The update, when it arrives, will bridge all of Hue’s existing lights, back to its original bulb launched in 2012, into any compatible Matter ecosystem. (The only Hue devices that won’t support Matter are the Hue Play Sync Box and Tap Dial Switch.) Gramuglia implied that the delay was in part to do with the slow rollout from other companies. “The launch of Matter is co-dependent of other players within the smart home industry,” she said.
Amazon’s Alexa and Samsung SmartThings Matter controllers don’t support bridging yet — which means Hue’s bulbs won’t work with Matter on those platforms until they do. Additionally, neither Google nor Amazon’s smart home apps work with Matter on iOS yet, resulting in a potentially frustrating experience for users.
There’s no new timeline for the Hue Matter update, either. For those keen to try out their Hue lighting products with Matter, you can sign up for a developer account and access the beta software.
If you're happy with your Hue setup as is, I wouldn’t advise rushing out and doing that. As I’ve reported, Matter is about fixing the foundations of smart home connectivity, not about bringing new features to your existing devices (at least not yet). As I have also reported, the ecosystems are not quite in lockstep with the new standard. Currently, the setup and use of Matter devices across multiple ecosystems is frustrating.
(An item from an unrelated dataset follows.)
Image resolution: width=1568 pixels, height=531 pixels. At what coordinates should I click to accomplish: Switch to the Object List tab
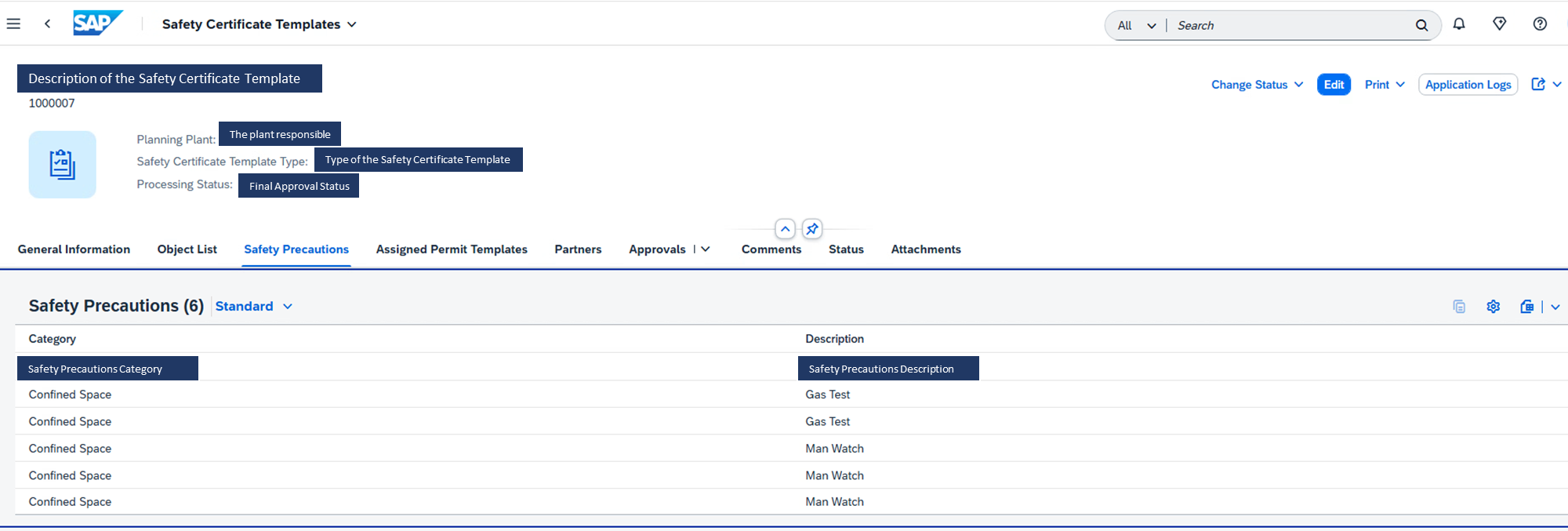pos(187,249)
Philips Hue already works with all the major platforms, making one of the biggest advantages of Matter a bit moot for most people. However, once Matter-enabled, Hue devices should work entirely locally in your home, no matter which smart home system you control them through. This should improve reliability and speed in some scenarios. Signify also told Hueblog.com that, with Matter, it will be easier to connect more than one bridge to Amazon Alexa or Google Home — handy if you max out Hue’s existing limit of 50 lights per bridge.
The delay isn’t a disaster for Matter. Signify is not about to bail on the standard as Belkin did last week. It’s one of Matter’s earliest and most ardent supporters. But it is another illustration that Matter as a concept may be ready, but the companies working together to support it still have a long way to go.